Gestellte Aufgabe:
Beantworte anhand des Artikels über das Graffitimuseum weiter unten:
(a) Bei der Präsentation welcher Abteilung trafen Museumsmitarbeiter im Sommer 2005 auf Aktivisten?
(b) Welcher Film wird im Artikel genannt, und von wem stammt er?
(c) Wie viele Aktivisten kommen im anschließenden Interview zu Wort?

---------- Quelle ----------

Ausgabe 03 - 2007 berliner stadtzeitung
scheinschlag
 

 

„In erster Linie Abstraktion"

Während Graffiti in seinen konventionellen Spielarten nach wie vor die Gemüter erhitzt, bemerkt das Graffitimuseum seit mehreren Jahren, daß sein Material verschwindet. Tilgungen, versuchte Entfernungen und Überstreichungen sah die Institution bis vor zwei Jahren zwar als willkürliche, jedoch natürliche Entwicklung, die den Gesamttext Graffiti ungemein dynamisiert, nicht aber als Teil einer rivalisierenden Kampagne kritischer Autoren. Bei der Präsentation der Abteilung „Spuren und Zensuren" im Sommer 2005 trafen Museumsmitarbeiter auf Aktivisten einer Bewegung, deren Interventionen möglicherweise als Graffiti zu bezeichnen sind. Ihre Werke muten sublim und gleichzeitig brutal an. Sie unterziehen das Phänomen Graffiti einer existentiellen Fragestellung, indem sie die aktuelle Beziehung zwischen Inhalt und Form zuspitzen. Nachdem Farbflecken und Spuren von überstrichenem Graffiti zumindest seit Matt McCormicks Film The Subconscious Art of Graffiti Removal in den Kontext der avantgardistischen Kunst gestellt wurden, arbeiten aktuell diverse Künstler mit Techniken des sogenannten Buffings1. Gleichzeitig

experimentieren Konzerne mit Strategien des Guerillamarketing, wenn sie zum Beispiel mit Hilfe von Schablonen ihre Logos auf dreckige Oberflächen sandstrahlen lassen. Das folgende Interview läßt drei Aktivisten zu Wort kommen.

---------- Erfasste Daten ----------

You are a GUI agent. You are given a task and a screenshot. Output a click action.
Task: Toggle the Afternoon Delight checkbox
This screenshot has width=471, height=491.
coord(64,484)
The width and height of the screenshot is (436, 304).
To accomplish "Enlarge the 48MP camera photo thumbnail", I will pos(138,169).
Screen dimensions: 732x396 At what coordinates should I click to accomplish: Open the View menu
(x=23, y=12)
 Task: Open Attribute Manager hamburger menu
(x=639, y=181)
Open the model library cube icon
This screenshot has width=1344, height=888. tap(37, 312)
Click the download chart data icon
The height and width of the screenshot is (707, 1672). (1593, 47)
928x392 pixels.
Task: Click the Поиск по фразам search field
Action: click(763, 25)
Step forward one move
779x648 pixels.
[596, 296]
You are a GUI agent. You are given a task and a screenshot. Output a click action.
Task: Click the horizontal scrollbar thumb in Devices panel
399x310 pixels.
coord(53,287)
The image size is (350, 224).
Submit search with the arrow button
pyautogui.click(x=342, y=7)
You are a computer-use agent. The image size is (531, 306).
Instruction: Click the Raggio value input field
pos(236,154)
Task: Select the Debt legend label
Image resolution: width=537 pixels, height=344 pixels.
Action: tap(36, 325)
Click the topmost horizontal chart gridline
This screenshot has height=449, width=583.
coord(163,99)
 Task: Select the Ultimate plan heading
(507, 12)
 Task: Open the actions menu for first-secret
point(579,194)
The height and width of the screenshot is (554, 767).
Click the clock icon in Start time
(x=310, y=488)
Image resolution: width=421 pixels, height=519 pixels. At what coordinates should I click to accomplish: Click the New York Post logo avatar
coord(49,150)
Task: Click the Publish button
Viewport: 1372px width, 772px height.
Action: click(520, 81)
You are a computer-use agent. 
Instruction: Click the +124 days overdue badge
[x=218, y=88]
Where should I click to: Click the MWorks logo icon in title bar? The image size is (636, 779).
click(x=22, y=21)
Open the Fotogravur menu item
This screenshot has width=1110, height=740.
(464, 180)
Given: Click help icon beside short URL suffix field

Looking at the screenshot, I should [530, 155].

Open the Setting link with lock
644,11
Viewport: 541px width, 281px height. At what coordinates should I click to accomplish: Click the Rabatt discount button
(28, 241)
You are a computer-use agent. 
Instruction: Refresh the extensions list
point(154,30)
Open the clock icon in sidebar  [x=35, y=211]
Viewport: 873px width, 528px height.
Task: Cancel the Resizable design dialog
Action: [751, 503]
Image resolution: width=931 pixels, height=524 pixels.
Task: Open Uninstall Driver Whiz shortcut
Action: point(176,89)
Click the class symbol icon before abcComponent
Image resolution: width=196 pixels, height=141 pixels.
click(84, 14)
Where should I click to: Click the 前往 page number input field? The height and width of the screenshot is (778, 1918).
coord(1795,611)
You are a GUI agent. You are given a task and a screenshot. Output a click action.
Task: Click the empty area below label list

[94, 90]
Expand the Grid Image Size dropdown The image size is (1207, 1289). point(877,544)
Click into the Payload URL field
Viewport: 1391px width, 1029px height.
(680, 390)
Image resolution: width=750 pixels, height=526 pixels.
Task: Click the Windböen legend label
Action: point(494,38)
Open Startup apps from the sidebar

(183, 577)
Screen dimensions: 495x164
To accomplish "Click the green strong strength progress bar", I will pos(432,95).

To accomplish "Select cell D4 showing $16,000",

----------

Vollständige Antwort:
(a) „Spuren und Zensuren"
(b) The Subconscious Art of Graffiti Removal von Matt McCormick
(c) Drei